Когда происходит застывание и на каких масштабах оно должно проявиться? В варианте холодной Вселенной, как уже было сказано, скорость звука падает через доли секунды. При этом самый длинноволновый максимум в спектре неоднородностей охватывает массу вещества порядка массы небольших звезд.
В том же 1965 году, когда была опубликована данная работа А.Д. Сахарова, было открыто реликтовое излучение, однозначно свидетельствующее о том, что Вселенная родилась горячей. В связи с этим потребовался новый анализ акустических осцилляций. Это сделали независимо Я.Б. Зельдович с Р.А. Сюняевым (R. Sunyaev, Ya. Zeldovich. Astrophysics and Space Science vol. 7 (1970), p. 3) и Дж. Пиблс с Дж. Ю (PJ.E. Peebles, J.T. Yu. Astrophysical Journal vol. 7 (1970), p. 815). Как уже сказано выше, в горячей Вселенной скорость звука падает примерно через 380 тыс. лет. При этом в самый длинноволновый пик, соответствующий одному колебанию, оказываются вовлечены массы порядка 10¹⁸ масс Солнца: десятки миллионов галактик.
Горячая модель дает еще один сюрприз — фотографию Вселенной возраста 380 тыс. лет, как раз той эпохи, когда уравнение состояния Вселенной менялось и скорость звука падала. Дело в том, что в это время температура Вселенной упала настолько, что электроны с протонами рекомбинировали в атомы водорода, и Вселенная стала прозрачна для света. Этот свет из-за расширения Вселенной превратился в радиоволны — знаменитое реликтовое микроволновое излучение.
Если бы А.Д. Сахаров увидел спектр мощности угловых гармоник реликтового излучения! (Он изображен на рис. 2). Я.Б. Зельдовичу тоже не довелось его увидеть, зато многие, принимавшие непосредственное участие в развитии теории, дожили.
Мощь науки ярче всего проявляется не тогда, когда удается объяснить ранее непонятный эффект, а когда кто-то предсказывает нечто неординарное и потом это находят воочию.
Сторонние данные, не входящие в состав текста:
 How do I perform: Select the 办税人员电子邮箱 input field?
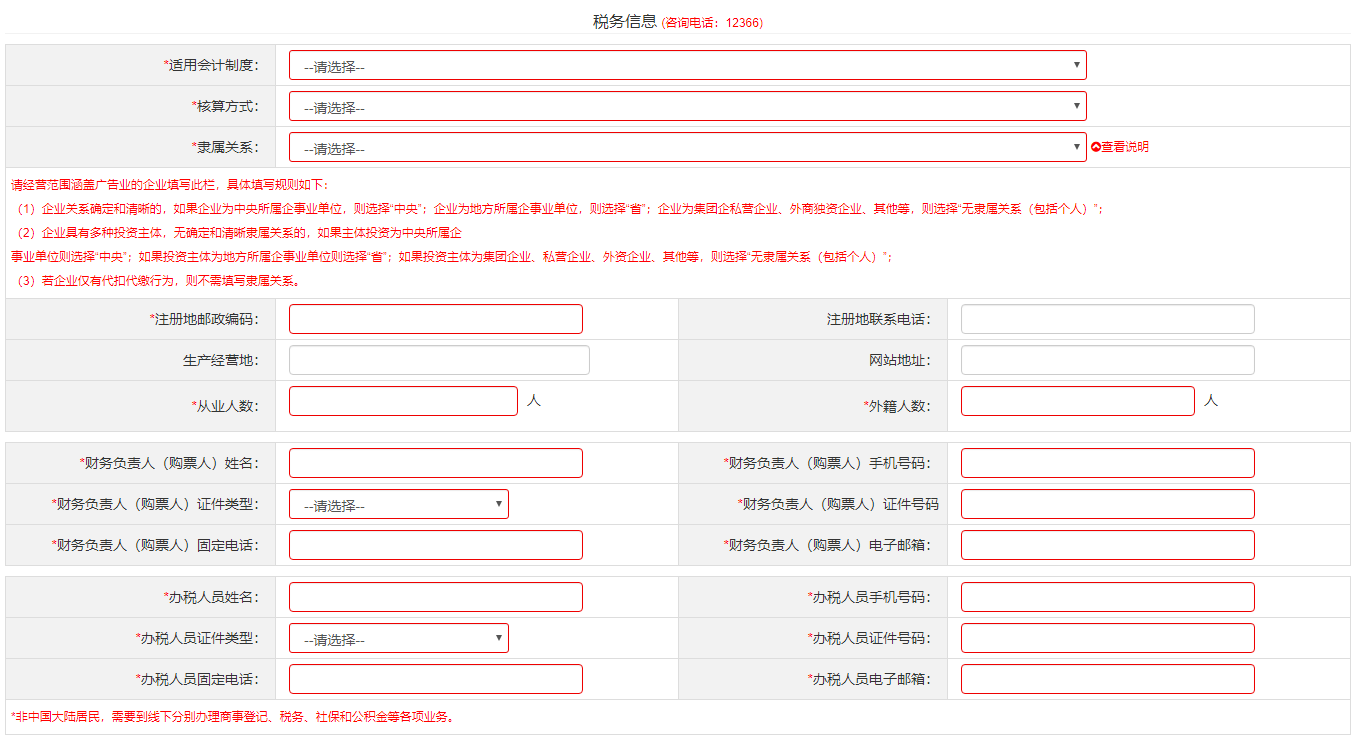(1107, 680)
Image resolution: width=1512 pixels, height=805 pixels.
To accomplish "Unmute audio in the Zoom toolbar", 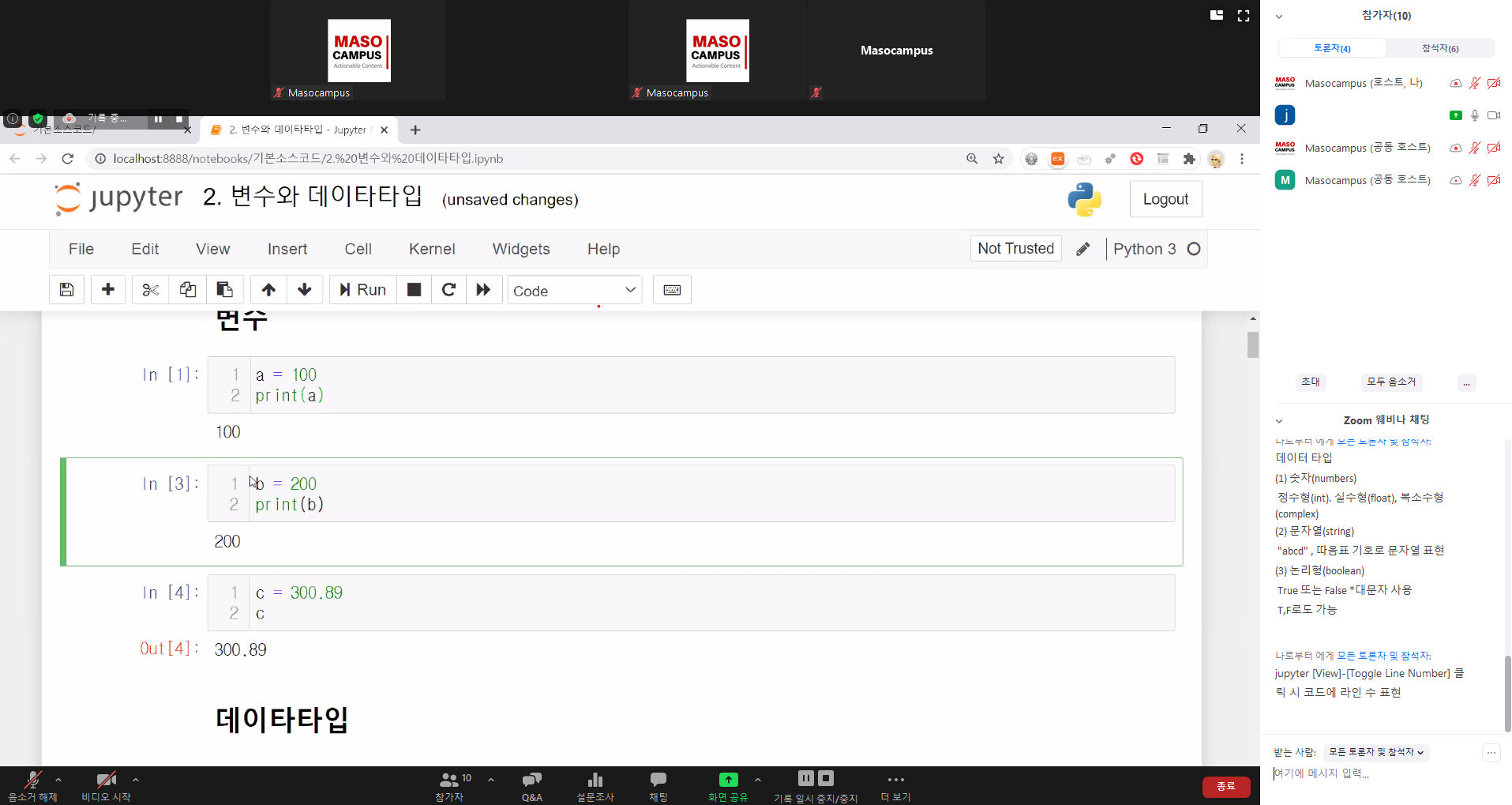I will tap(32, 785).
Крупных примеров подобного рода в истории не так уж много. Хрестоматийный пример — открытие Нептуна «на кончике пера».
Через десятилетия люди запускают космический аппарат с прецизионным приемником микроволнового радиоизлучения, испущенного миллиарды лет назад. И видят из карты этого излучения ту самую осциллирующую функцию Бесселя!
Наблюдение самого факта акустических осцилляций — только начало. Оказывается, они лучше, чем что-нибудь другое, помогают измерить целый ряд параметров нашей Вселенной, включая ее возраст и геометрию. Это примерно то же самое, как если бы на карте ранней Вселенной увидели бы масштабную линейку с делениями в мегапарсеках, да и не только линейку — часы и целую «метеостанцию» с различимыми показаниями на циферблатах.
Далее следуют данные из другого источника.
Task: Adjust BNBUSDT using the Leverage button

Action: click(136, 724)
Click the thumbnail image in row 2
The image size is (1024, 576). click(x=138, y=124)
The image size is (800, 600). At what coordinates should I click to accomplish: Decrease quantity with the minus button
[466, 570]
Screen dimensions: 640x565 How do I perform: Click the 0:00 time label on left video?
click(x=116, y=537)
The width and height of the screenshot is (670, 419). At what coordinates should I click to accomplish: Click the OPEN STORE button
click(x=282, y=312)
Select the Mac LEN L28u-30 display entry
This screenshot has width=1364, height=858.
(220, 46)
Например, высота главного пика над подложкой дает оценку плотности вещества во Вселенной, а положения пиков «чувствуют» геометрию пространства. Последнее свойство нетрудно понять: длина акустической волны, попавшей в максимум через 380 тыс. лет после Большого взрыва, фиксирована, а угол, под которым она сегодня видна, зависит от того, евклидово наше трехмерное пространство или нет. Именно из измерений положений пиков следует, что пространство на самом деле евклидово: сумма углов треугольника составляет в нем 180°, даже если речь идет о треугольниках со сторонами в десятки миллиардов световых лет.
Сахаровские осцилляции — не единственная зацепка для космологов. Есть еще далекие сверхновые, скопления галактик, гравитационное линзирование. Но это, безусловно, самая надежная опора.
Мы рассказали всего о двух научных работах Андрея Дмитриевича Сахарова. Это лишь небольшая часть из того, что он сделал за свою жизнь. Однако даже по двум работам можно судить о мощи этого человека: в них не просто решены какие-то проблемы. В этих работах поставлены и намечены пути к решению проблем, которые еще никто не видел в то время.